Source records
◇ ◇ ◇ ◇ ◇

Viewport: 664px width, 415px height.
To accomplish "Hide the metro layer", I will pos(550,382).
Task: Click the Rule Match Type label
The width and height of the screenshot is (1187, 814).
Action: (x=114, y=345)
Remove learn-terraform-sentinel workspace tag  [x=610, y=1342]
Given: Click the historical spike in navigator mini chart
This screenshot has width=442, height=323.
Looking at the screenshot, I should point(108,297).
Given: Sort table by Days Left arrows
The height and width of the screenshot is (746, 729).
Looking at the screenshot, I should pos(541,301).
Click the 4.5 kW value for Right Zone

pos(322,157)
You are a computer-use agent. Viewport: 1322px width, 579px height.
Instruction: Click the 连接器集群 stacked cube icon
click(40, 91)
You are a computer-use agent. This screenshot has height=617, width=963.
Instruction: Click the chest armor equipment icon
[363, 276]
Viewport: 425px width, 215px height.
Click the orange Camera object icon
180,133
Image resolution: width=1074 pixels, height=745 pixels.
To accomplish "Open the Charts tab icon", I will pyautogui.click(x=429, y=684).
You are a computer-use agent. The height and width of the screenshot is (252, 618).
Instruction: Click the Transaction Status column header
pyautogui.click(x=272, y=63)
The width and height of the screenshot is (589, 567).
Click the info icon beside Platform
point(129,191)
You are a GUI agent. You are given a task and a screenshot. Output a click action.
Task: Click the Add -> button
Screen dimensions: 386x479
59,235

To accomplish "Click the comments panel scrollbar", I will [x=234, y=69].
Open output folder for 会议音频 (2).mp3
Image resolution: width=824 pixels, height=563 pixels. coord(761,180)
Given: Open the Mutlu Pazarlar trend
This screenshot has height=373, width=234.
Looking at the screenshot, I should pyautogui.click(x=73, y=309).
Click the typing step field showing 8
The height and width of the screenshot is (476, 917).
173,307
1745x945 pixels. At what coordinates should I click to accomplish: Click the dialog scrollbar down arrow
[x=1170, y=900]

◇ ◇ ◇ ◇ ◇

_Exercise_: Every line above needs to be retyped exactly.

_The completed task_:
Viewport: 664px width, 415px height.
To accomplish "Hide the metro layer", I will pos(550,382).
Task: Click the Rule Match Type label
The width and height of the screenshot is (1187, 814).
Action: (x=114, y=345)
Remove learn-terraform-sentinel workspace tag  [x=610, y=1342]
Given: Click the historical spike in navigator mini chart
This screenshot has width=442, height=323.
Looking at the screenshot, I should point(108,297).
Given: Sort table by Days Left arrows
The height and width of the screenshot is (746, 729).
Looking at the screenshot, I should pos(541,301).
Click the 4.5 kW value for Right Zone

pos(322,157)
You are a computer-use agent. Viewport: 1322px width, 579px height.
Instruction: Click the 连接器集群 stacked cube icon
click(40, 91)
You are a computer-use agent. This screenshot has height=617, width=963.
Instruction: Click the chest armor equipment icon
[363, 276]
Viewport: 425px width, 215px height.
Click the orange Camera object icon
180,133
Image resolution: width=1074 pixels, height=745 pixels.
To accomplish "Open the Charts tab icon", I will pyautogui.click(x=429, y=684).
You are a computer-use agent. The height and width of the screenshot is (252, 618).
Instruction: Click the Transaction Status column header
pyautogui.click(x=272, y=63)
The width and height of the screenshot is (589, 567).
Click the info icon beside Platform
point(129,191)
You are a GUI agent. You are given a task and a screenshot. Output a click action.
Task: Click the Add -> button
Screen dimensions: 386x479
59,235

To accomplish "Click the comments panel scrollbar", I will [x=234, y=69].
Open output folder for 会议音频 (2).mp3
Image resolution: width=824 pixels, height=563 pixels. coord(761,180)
Given: Open the Mutlu Pazarlar trend
This screenshot has height=373, width=234.
Looking at the screenshot, I should pyautogui.click(x=73, y=309).
Click the typing step field showing 8
The height and width of the screenshot is (476, 917).
173,307
1745x945 pixels. At what coordinates should I click to accomplish: Click the dialog scrollbar down arrow
[x=1170, y=900]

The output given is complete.